Figure 3 CIBERSORT tumor-infiltrating immune cell analysis. (A) The proportion of 22 immune cells infiltrating the sample. (B) Box plot of differential infiltrating immune cells in the TNBC group and the normal group. ns, P>0.05; *, P≤0.05; **, P≤0.01; ***, P≤0.001; ****, P≤0.0001. TNBC, triple-negative breast cancer; CIBERSORT, Cell-type Identification by Estimating Relative Subsets of RNA Transcripts.

Identification of M1-like macrophage polarization-related genes

Considering the large amount of infiltration of macrophages in TNBC, we selected macrophages as the clinical trait and built a scale-free coexpression network together with differentially expressed genes. Three outliers were excluded from the hierarchical cluster analysis (Figure S2). After the removal of 3 outliers, the samples were clustered based on Euclidean distance (Figure S3). To meet the scale-free network role, we used the soft threshold β =3 (Figure 4A,4B). The 26 gene modules were established by setting the minimum module size to 50 and merging threshold to 0.25 (Figure 4C). Among the 26 modules, the brown module had the strongest connection with the M1-like macrophage-related genes (R2 =0.55; P=2e-14) (Figure 4D). Moreover, 1,106 genes in the brown module were substantially linked with membership degree and gene significance (correlation =0.82; P<1e-200; Figure 4E). As seen in Figure 4D, since genes in the brown module had the highest correlation with their traits, we extracted all genes in the brown module, constructed a PPI network and found STAT1 to be one of the core genes (Figure 4F). Considering that STAT1 has a vital function as a key transcription factor in initiating M1-like macrophage polarization through the JAK-STAT1 pathway (28,29), we intersected the 1,106 genes in M1-like macrophage–related modules with 3,391 genes potentially targeted by STAT1 in breast cancer. Ultimately, 291 candidate genes in the intersection were considered to be M1-like macrophage polarization-related genes (Figure 4G). According to Gene Ontology (GO) analysis, these 291 genes were mostly involved in immune receptor activity and cytokine receptor binding, adaptive immune response, and lymphocyte activation, among other processes (Figure 4H).

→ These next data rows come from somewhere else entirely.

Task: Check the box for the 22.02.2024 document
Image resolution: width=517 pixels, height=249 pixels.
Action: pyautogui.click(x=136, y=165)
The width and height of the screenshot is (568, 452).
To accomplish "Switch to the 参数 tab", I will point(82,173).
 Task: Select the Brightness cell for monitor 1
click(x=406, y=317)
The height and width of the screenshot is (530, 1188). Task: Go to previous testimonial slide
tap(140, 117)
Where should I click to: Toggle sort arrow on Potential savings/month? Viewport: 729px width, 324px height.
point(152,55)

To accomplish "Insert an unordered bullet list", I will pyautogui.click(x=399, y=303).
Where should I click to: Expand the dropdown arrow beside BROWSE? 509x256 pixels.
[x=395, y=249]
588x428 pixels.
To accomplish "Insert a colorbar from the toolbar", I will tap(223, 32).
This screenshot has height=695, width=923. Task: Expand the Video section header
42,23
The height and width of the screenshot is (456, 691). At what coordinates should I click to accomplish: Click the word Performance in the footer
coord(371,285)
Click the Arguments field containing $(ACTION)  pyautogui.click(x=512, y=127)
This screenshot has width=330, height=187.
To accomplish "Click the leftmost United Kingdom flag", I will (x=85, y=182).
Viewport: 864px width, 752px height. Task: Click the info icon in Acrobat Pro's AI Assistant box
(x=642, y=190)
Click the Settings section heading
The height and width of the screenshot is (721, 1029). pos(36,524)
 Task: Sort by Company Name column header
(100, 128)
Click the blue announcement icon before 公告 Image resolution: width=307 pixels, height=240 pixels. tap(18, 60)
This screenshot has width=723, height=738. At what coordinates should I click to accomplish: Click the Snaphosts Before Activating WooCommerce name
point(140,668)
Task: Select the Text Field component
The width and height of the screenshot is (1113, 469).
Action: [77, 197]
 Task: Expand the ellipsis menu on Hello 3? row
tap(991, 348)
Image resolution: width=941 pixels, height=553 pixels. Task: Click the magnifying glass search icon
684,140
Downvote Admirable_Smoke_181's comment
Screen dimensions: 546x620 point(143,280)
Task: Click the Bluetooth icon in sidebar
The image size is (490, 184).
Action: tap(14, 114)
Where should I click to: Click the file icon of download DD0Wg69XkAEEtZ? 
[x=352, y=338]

Figure 4 Identification of M1-like macrophage polarization-related genes. (A) The scale-free fit index of a 1–20 soft threshold power and β=3 was selected to satisfy the scale-free network. (B) The average connectivity of the 1–20 soft threshold power. (C) Genes were finally clustered into 26 modules. The branches of the tree diagram represent genes, and genes clustered in the same module are colored the same. The gray module summarizes the oligogenes. (D) The module-trait relationship suggested that the brown module was mostly associated with M1-like macrophages. *, this module was selected for following analysis. (E) A scatter plot showing the brown module’s genes, with each brown dot representing a gene. (F) A PPI network (minimum interaction score 0.9) was constructed for all genes in the brown module. According to the MCC value, the top 20 genes were visualized, and STAT1 was one of the core genes. (G) The potential target genes of STAT1 were intersected with M1-like macrophage-related genes in the brown module, and 291 genes related to M1-like macrophage polarization were obtained. (H) Gene Ontology enrichment analysis was performed on 291 M1-like macrophage polarization-related genes, the biological processes involved in candidate genes were shown above, and molecular functions are shown below. (I) NMF clustering analysis divided 163 TNBC samples into 2 groups based on the expression of 291 genes. (J) GSEA analysis indicated that 291 genes with high expression levels were enriched in M1-like macrophage as compared to the monocyte upregulated gene set pathway. GO, Gene Ontology; NES, normalized enrichment score; PPI, protein-protein interaction networks; MCC, Matthews correlation coefficient; NMF, non-negative matrix factorization; TNBC, triple-negative breast cancer; GSEA, gene set enrichment analysis.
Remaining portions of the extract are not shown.